Le conflit autour de l’Iran remet une vieille faiblesse au centre du jeu. L’Union européenne couvre encore près de 60 % de ses besoins énergétiques par des importations. Or, quand Ormuz vacille, l’industrie, l’inflation et vos factures tremblent aussi.

Un homme vu de dos fait face à des pompes à carburant dans une station-service, avec un avis signalant une limitation d’approvisionnement.
Un homme observe des pompes à carburant dans une station-service, devant un avis évoquant une limitation de disponibilité. Une scène sobre et réaliste qui illustre les tensions autour de l’approvisionnement. – DailyGeekShow.com / Image Illustration

Avec 58 % d’énergie importée, l’Union européenne reste exposée dès qu’une crise bloque les routes du Golfe

Cette fragilité ne date pas d’hier. Selon Eurostat, l’UE dépendait encore à 58 % des importations en 2023. Le pétrole et les produits pétroliers dominent toujours le mix. Résultat, le moindre choc extérieur frappe vite les prix, les entreprises et les ménages.

L’Europe a changé de fournisseurs, pas de condition. Les États-Unis, la Norvège, le Kazakhstan et l’Algérie pèsent davantage qu’avant. Pourtant, cette diversification n’efface pas la vulnérabilité structurelle du bloc. Elle déplace surtout le risque dans un marché mondial nerveux.

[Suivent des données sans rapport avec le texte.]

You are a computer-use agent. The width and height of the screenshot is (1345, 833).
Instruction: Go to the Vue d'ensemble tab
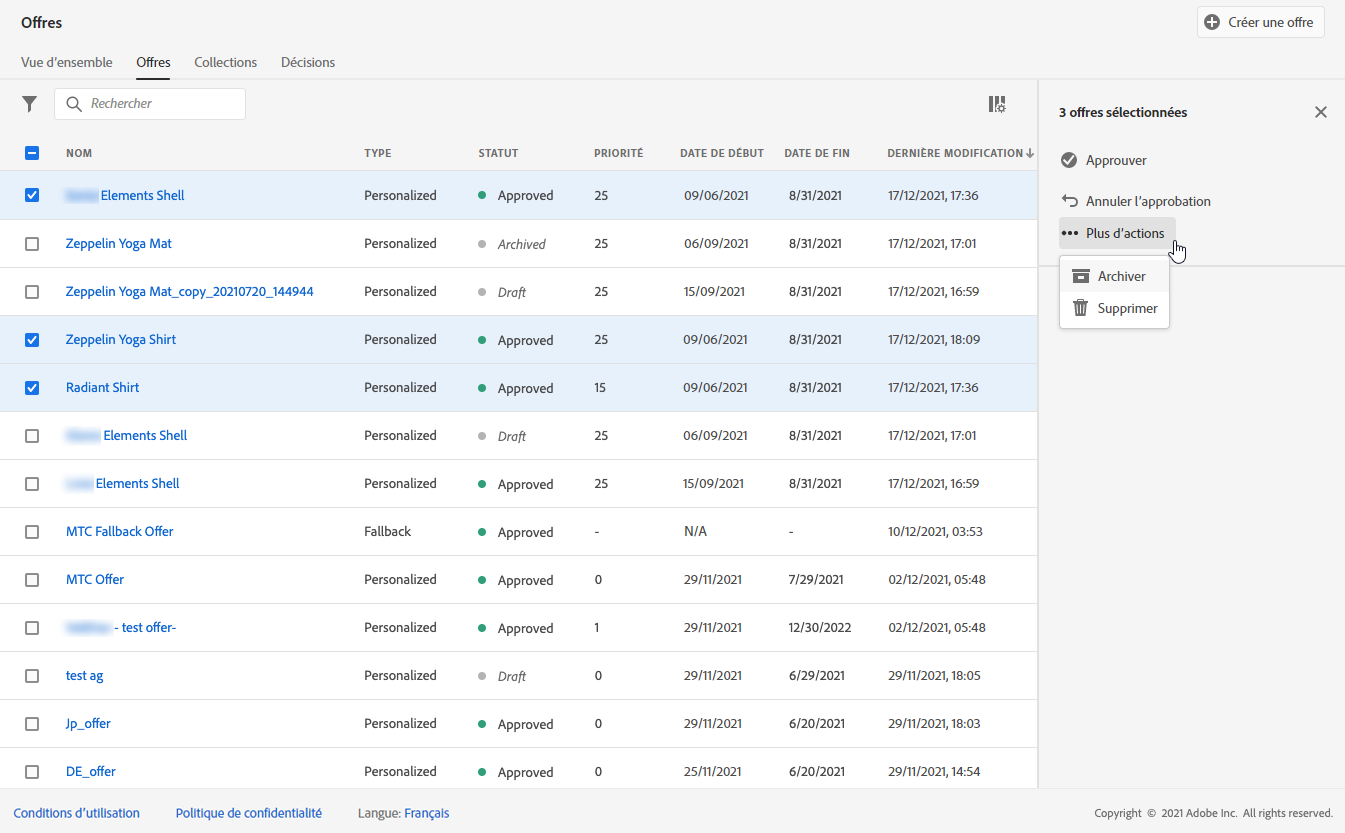point(66,62)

Le détroit d’Ormuz ne menace pas seulement le brut : il renchérit aussi le gaz, la chimie et le fret européen

Le détroit d’Ormuz concentre un risque que l’Europe ne maîtrise pas. Une large part du pétrole mondial y transite encore. Le gaz naturel liquéfié y passe aussi, surtout depuis le Qatar. Dès que la voie se ferme, les primes, le fret et l’assurance maritime montent.

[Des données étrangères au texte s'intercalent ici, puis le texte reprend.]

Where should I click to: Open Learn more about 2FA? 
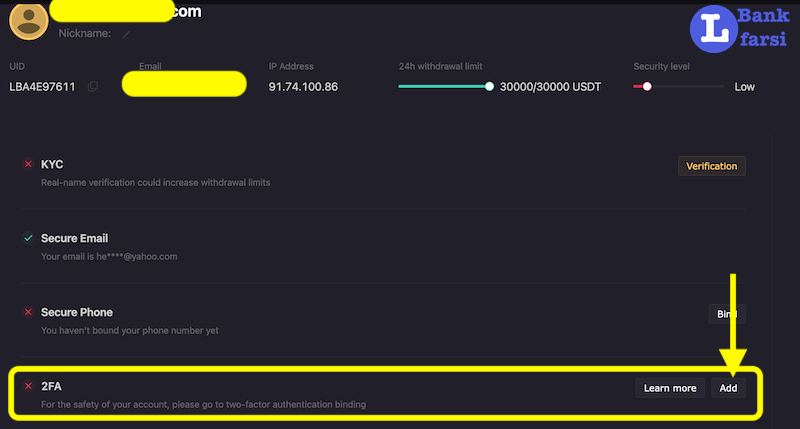click(x=669, y=388)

Le choc ne s’arrête pas aux stations-service. Il traverse la pétrochimie, les engrais, les plastiques et les matériaux. Ensuite, il atteint les chaînes de production européennes. Les secteurs du verre, du ciment, du papier et de l’agroalimentaire encaissent alors une hausse diffuse.

Or, les marchés attendent rarement la panne complète. Le simple risque suffit souvent à tendre les cours. Cette logique d’anticipation renchérit déjà les achats européens. Elle touche aussi les intrants intermédiaires, donc les coûts en amont avant même l’arrivée du produit final.

Quand le pétrole grimpe et que le gaz flambe, l’Europe voit revenir le spectre très concret de la stagflation

Quand le baril s’envole, la facture énergétique grimpe partout. Le transport coûte plus cher. Les marges industrielles se resserrent aussi. Pour vous, cela signifie souvent une pression sur les prix, puis sur le pouvoir d’achat. C’est le retour d’un choc énergétique classique.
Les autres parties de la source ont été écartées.